# [Given passage]
As a creative force, McQueen was a study in polarities: he explored the tension between craft and art, tradition and imagination, the natural world and the artificial, finding beauty in darkness. Part of the tragedy of McQueen’s life, the play suggests, is that he was not able to synthesize those two worlds in a way that brought him peace—to meld his extraordinary success with an ordinary existence. The play arguably exploits duality to aid viewers in understanding Lee the person and Alexander the persona. On the one side, there are the “party people,” the models, muses, and men who attach themselves as his star ascends, and on the other, his proper family. The danger, though, is that this style can become too didactic. We see the art versus commerce binary driven home twice: once at the end of act 1 when McQueen signs on to Givenchy, and revisited in act 2 when a louche, devilish Tom Ford, clad in a Gucci tux, seduces the sensitive, exploited genius with the promise of money for his own line.
Ostensibly a memory play, the fractured structure fails to locate the viewer in any concrete sense of time and place for too long. Some scenes feel too allusive, like the young Lee’s abuse at the hands of his sister’s boyfriend, while others are stated too plainly, as the ones that address his use of drugs and his HIV diagnosis. Interspersed throughout, there are scenes where mother and son communicate face to face on a television chat show, where Joyce is invited to interview her son, a storytelling conceit to allow insight into McQueen and his fondness and affection for his mother (in reality, the 2004 Q&A ran as a piece in the Guardian). Having the young McQueen cart his designs from Gigli in Milan to Central Saint Martins school in a garbage bag is a clever way to show the progression of geography and character, but other moments, like Lee dancing at a club or designing in his studio, are too short or disconnected to offer much depth.
The difficulty of biographical dramas is that they have to entertain the uninitiated, but not bore the devotee. It’s hard to thread the needle between pleasing both fans and neophytes while crafting a satisfying, dramatic narrative. Alexander McQueen suffered in many ways—a complicated individual who was also a public figure, a creative soul who wanted “everything, everything, everything.” It’s possible that too much care was given, and some of the less flattering parts of his personality were glossed over. Perhaps the impulse to underline his legacy necessitated the inclusion of the Curator (Fady Demian), based on Andrew Bolton, who assembled the Met Costume Institute’s Savage Beauty, which tips the narrative from biography into hagiography. In a posthumous address directly to McQueen, the Curator rationalizes putting the exhibition together, telling the designer, “I’ll say, your clothes will influence every designer who comes after you—because they’re art: they change the way we see, oh, everything, everything, everything. They make us feel like the world is all new and we’re so lucky to be alive in it.”
A collaborative exhibition, on view as a companion piece to the play, features twenty-seven archival McQueen pieces curated by Byronesque. The result is homage to a designer who transmuted the violence of life into singular works of beauty. Always a theatrical designer, McQueen imbued his work with history and autobiography in his choice of drape, cut, bias, and runway visuals. Perhaps it’s here that the true drama of Alexander McQueen is best understood.
House of McQueen runs off-Broadway at The Mansion at Hudson Yards through November 2, 2025.

# [What is needed]
Rewrite the House of McQueen passage starting at "A collaborative exhibition, on" and ending at "is best understood.", replacing "designer" with "couturier".

# [Supplied material]
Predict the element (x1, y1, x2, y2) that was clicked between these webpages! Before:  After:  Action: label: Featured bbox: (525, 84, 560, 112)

# [Solution]
A collaborative exhibition, on view as a companion piece to the play, features twenty-seven archival McQueen pieces curated by Byronesque. The result is homage to a couturier who transmuted the violence of life into singular works of beauty. Always a theatrical couturier, McQueen imbued his work with history and autobiography in his choice of drape, cut, bias, and runway visuals. Perhaps it’s here that the true drama of Alexander McQueen is best understood.